Diabetikerwarnhunde

Was ist ein Diabetikerwarnhund?

Ein Diabetikerwarnhund ist ein ganz besonderer Hund. Er ist ein Assistenzhund für  Menschen mit Diabetes Typ 1, die ihre Unterzuckerungen selbst nicht mehr bemerken.

Der Hund erkennt die Unterzuckerungen (Hypoglykämie) rechtzeitig und kann dann für seinen Menschen vielfältige Aufgaben übernehmen.


Was kann ein Diabetikerwarnhund?

Seine wichtigste Aufgabe ist es, die von ihm erkannte Unterzuckerung seinem Menschen durch erlernte Signale anzuzeigen.  Er kann das Blutzuckermessgerät, den Traubenzucker, das Telefon oder die Notfallspritze holen.

Er kann Licht anmachen, einen Notfallknopf betätigen oder,   bei einer schweren Hypoglykämie,  Hilfe holen.

Bei möglicherweise auftretenden Nebenerscheinungen einer Unterzuckerung, wie zum Beispiel Verwirrtheit oder Sehstörungen,  kann der Hund  seinen Menschen  nach Hause führen.

Türen öffnen ist genauso erlernbar, wie unzählige andere, auf die Bedürfnisse „seines“ Menschen  abgestimmte Dinge.

UND: Er wird der beste Freund des Diabetikers sein!

Bedenken Sie:

Der Diabetikerwarnhund ist ein Familienmitglied.

Er braucht Pflege, Zuwendung, Zeit und er kostet ständig Geld.
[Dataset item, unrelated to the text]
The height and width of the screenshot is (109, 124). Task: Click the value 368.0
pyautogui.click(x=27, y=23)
Er ist eine Lebewesen und keine Maschine, die man ein-oder ausschalten kann und  er lebt für ca. 10-12 Jahre bei  Ihnen.

Statistiken zufolge kann ein richtig ausgebildeter Hund eine Erfolgsquote von ca. 90% erreichen. Er ersetzt niemals den Besuch beim  Arzt  oder das Messen des Blutzuckers!

Der Diabetikerwarnhund besitzt nicht denselben rechtlichen Status wie ein Blindenhund. Wir haben keinen Rechtsanspruch darauf, ihn überallhin mitnehmen zu dürfen. Erfahrungsgemäß kommt man uns aber  in der Öffentlichkeit weit entgegen.
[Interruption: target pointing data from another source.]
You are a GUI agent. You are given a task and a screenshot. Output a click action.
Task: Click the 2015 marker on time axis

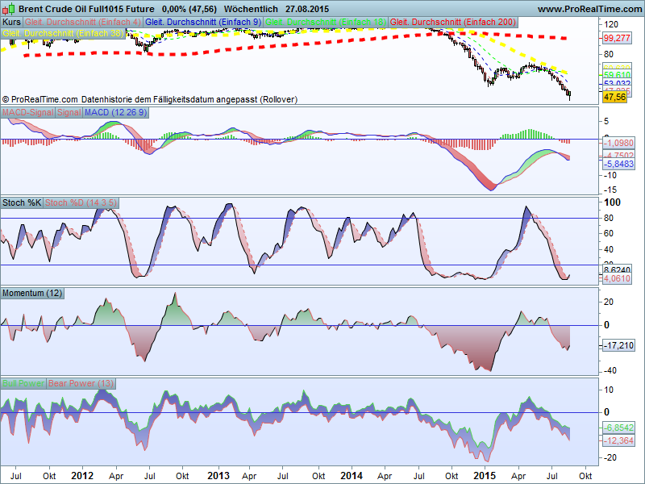click(485, 476)
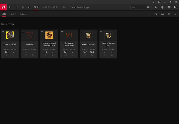Switch to the Advisor sub-tab
Viewport: 179px width, 124px height.
(x=24, y=14)
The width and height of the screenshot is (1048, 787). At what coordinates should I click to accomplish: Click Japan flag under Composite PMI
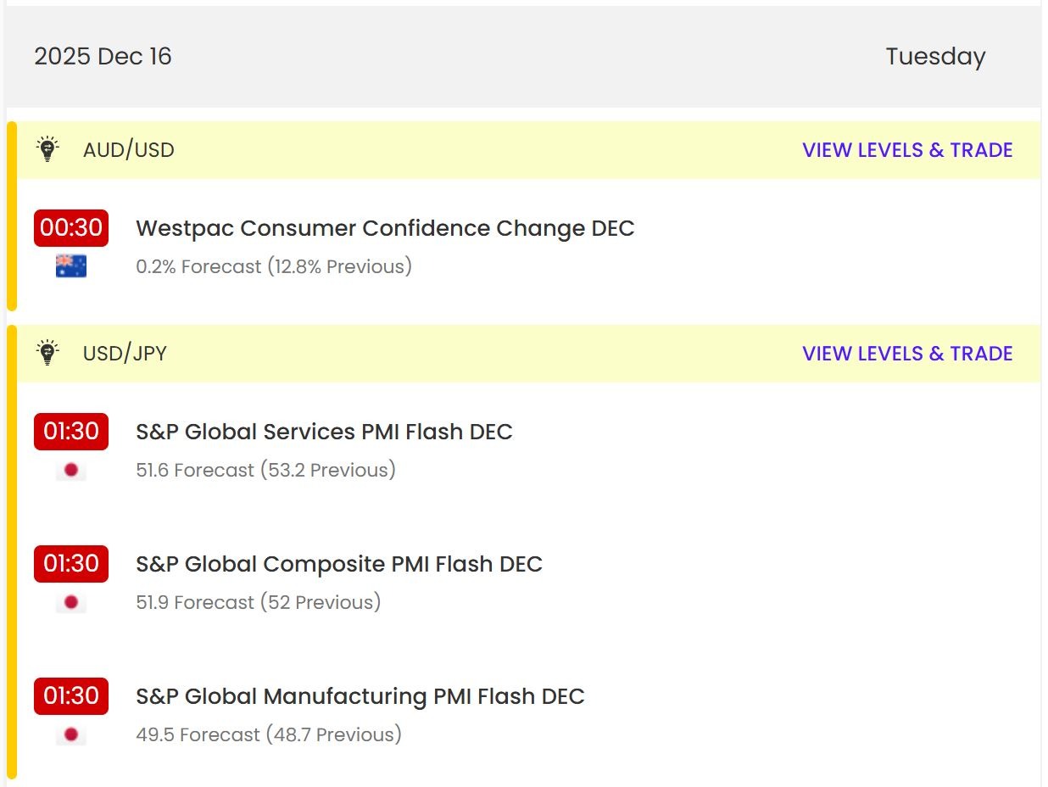(x=71, y=602)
Welche Voraussetzungen soll ein Hund mitbringen um all diese Aufgaben erfüllen zu können?

Ein ruhiges und ausgeglichenes Wesen ist eine Grundvoraussetzung, da diese Hunde viel in der Öffentlichkeit auftreten.
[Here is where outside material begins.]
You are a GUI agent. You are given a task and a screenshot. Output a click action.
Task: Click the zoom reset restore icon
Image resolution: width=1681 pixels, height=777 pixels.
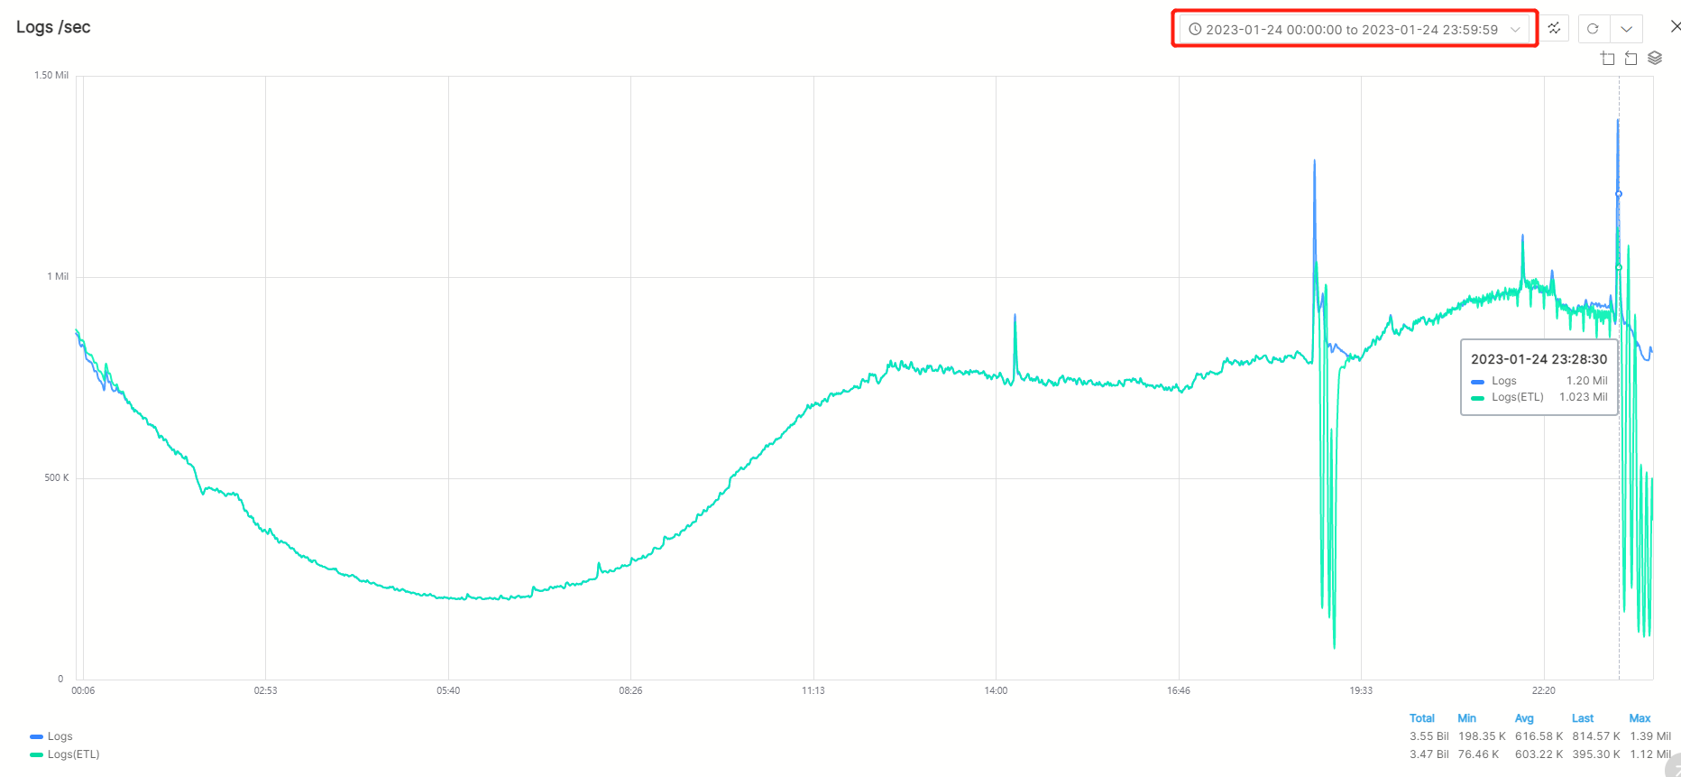1630,59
Aggressive, ängstliche  oder mit Erbkrankheiten belastete Hunde sind  ungeeignet. Dagegen sollten sie belastbar und  lerneifrig sein, einen gesunden Spieltrieb mitbringen und ihrem Menschen gefallen wollen.

Fast alle Hunderassen sind geeignet.


Unterschied zum Blindenhund

Der größte Unterschied zum Blindenhund ist wohl,  dass die Krankenkassen die Kosten für seine Ausbildung nicht übernehmen. Daher sind viele Menschen, die solch einen Hund brauchen, auf Spenden angewiesen.